**TASK**. Show only those lines of the entries where the string "title" is found.

___

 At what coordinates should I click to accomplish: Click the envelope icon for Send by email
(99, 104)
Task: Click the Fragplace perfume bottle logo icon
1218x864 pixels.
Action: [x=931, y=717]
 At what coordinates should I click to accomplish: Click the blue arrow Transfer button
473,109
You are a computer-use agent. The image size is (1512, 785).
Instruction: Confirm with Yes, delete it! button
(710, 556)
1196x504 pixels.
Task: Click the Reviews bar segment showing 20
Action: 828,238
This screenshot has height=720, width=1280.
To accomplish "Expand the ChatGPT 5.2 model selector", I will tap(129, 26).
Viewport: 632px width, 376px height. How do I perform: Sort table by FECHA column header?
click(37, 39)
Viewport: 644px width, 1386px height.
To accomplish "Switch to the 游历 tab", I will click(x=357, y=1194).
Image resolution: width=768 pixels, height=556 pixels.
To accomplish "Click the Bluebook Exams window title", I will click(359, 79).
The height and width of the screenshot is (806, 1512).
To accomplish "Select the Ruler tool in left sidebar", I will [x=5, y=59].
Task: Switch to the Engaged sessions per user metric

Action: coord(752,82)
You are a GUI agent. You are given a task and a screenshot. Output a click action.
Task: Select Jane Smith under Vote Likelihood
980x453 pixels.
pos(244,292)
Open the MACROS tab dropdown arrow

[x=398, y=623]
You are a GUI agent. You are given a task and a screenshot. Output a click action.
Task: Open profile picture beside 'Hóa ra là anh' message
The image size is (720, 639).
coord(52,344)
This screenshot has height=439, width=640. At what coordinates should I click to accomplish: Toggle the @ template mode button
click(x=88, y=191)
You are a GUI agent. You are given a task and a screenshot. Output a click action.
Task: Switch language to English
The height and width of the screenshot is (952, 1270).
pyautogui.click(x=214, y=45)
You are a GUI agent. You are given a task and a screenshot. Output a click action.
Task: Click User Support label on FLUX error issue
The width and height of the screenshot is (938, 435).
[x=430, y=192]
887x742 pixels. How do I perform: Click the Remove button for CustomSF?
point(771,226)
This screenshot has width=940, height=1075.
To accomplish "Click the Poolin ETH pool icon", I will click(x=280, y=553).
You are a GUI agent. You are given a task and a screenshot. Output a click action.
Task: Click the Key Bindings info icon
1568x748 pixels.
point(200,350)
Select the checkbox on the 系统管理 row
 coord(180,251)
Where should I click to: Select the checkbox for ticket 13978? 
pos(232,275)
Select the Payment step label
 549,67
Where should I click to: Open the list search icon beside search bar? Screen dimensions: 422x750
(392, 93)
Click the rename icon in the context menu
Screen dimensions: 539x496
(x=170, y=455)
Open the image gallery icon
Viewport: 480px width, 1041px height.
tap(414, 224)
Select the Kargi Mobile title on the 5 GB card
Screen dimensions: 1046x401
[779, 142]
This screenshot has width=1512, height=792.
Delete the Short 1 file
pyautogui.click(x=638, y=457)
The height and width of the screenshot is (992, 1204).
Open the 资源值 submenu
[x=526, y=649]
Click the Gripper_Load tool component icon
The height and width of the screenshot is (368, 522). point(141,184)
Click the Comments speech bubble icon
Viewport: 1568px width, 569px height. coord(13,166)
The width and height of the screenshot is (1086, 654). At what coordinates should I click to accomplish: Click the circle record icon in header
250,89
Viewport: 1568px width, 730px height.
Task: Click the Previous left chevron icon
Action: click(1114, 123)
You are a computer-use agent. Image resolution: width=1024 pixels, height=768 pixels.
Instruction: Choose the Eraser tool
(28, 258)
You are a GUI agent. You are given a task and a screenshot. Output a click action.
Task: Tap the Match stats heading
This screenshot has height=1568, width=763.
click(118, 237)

___

**OUTPUT**.
To accomplish "Click the Bluebook Exams window title", I will click(359, 79).
Select the Kargi Mobile title on the 5 GB card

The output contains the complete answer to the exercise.